- **TASK REQUIREMENTS**
Write out the records word for word, from the line containing "You are a GUI" up to and including the line containing "click(x=610, y=398)", and leave the pictures out.

- **DATA PROVIDED**
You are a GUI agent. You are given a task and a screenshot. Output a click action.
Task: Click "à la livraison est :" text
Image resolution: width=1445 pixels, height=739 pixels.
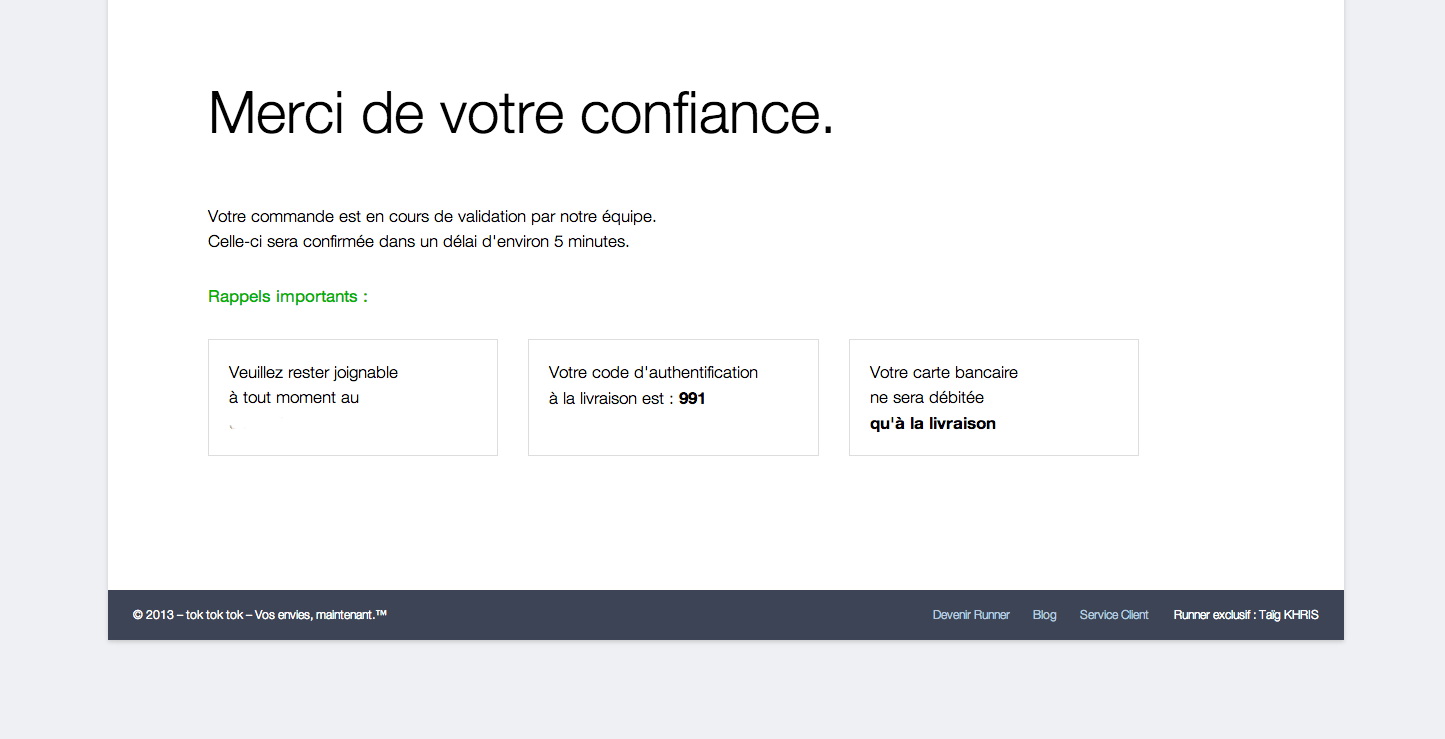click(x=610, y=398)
...
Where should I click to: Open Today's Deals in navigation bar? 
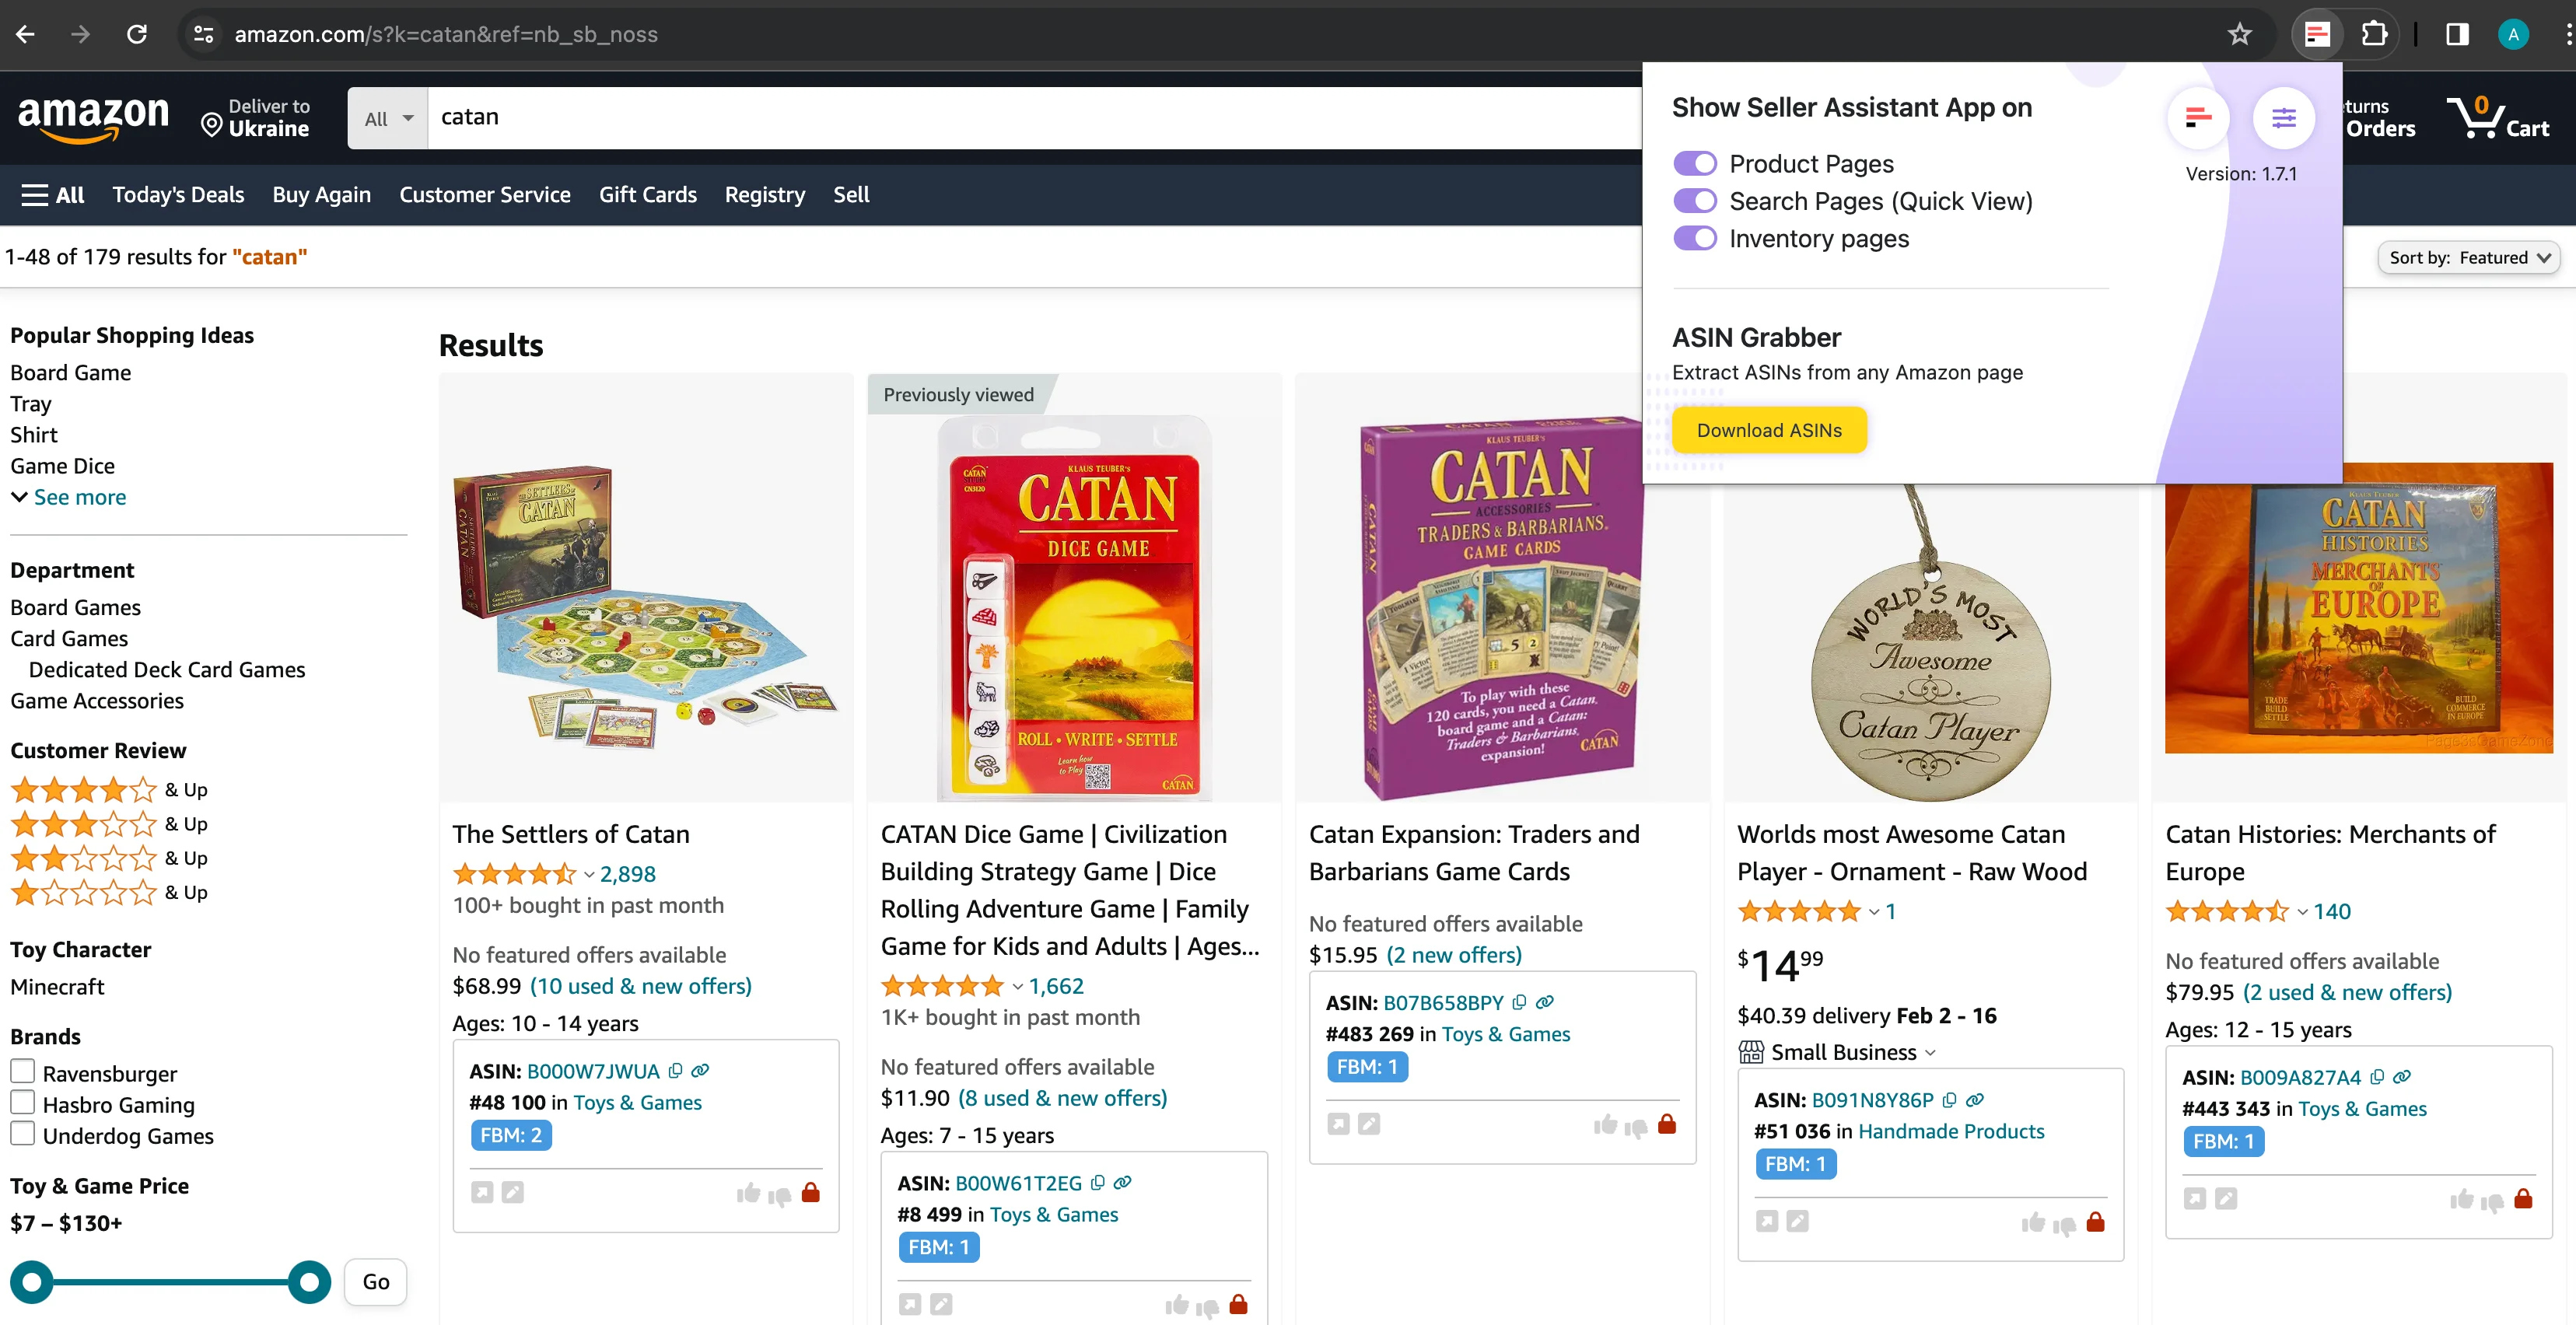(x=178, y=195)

- **RESPONSE TO THIS TASK**
You are a GUI agent. You are given a task and a screenshot. Output a click action.
Task: Click "à la livraison est :" text
Image resolution: width=1445 pixels, height=739 pixels.
click(x=610, y=398)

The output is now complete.